What is required: Look through the entries below and report every line that has "will".

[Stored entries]
__________
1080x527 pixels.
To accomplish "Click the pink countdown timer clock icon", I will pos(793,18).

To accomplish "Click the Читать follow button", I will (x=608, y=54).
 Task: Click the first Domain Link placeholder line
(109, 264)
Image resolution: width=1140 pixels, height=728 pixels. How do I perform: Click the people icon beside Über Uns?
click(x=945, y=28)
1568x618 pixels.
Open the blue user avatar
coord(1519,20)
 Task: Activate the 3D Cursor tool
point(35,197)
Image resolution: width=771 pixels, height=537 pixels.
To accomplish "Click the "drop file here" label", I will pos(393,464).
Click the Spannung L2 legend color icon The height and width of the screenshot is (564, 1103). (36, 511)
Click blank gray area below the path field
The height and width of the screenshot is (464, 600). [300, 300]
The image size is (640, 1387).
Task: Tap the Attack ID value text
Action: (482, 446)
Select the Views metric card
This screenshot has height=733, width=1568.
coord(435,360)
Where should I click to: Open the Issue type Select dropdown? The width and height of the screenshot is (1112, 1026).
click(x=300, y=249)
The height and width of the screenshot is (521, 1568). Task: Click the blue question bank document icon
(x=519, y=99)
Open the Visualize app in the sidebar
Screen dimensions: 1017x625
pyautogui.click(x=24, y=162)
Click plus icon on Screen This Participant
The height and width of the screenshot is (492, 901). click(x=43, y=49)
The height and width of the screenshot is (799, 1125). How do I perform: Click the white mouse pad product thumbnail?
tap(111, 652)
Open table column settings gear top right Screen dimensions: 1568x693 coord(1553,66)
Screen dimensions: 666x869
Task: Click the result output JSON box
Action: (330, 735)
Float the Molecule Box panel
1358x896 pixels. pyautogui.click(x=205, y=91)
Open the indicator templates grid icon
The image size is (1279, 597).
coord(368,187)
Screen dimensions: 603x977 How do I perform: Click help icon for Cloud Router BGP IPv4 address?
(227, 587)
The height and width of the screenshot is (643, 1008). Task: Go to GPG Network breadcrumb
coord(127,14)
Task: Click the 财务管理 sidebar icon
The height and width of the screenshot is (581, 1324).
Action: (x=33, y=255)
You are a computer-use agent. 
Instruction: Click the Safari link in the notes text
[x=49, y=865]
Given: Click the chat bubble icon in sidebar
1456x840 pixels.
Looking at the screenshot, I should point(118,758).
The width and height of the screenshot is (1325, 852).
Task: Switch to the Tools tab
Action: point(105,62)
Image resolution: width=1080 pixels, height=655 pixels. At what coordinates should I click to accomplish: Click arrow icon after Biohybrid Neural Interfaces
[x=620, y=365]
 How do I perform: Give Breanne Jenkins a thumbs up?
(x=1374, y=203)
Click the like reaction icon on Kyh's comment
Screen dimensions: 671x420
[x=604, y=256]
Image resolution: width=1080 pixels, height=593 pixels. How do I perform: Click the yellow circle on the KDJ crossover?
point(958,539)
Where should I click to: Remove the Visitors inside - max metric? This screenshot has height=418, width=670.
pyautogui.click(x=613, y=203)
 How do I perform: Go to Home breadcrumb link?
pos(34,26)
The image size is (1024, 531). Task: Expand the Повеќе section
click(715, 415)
__________
Result of this task:
To accomplish "Click the pink countdown timer clock icon", I will pos(793,18).
To accomplish "Click the Читать follow button", I will (x=608, y=54).
To accomplish "Click the "drop file here" label", I will pos(393,464).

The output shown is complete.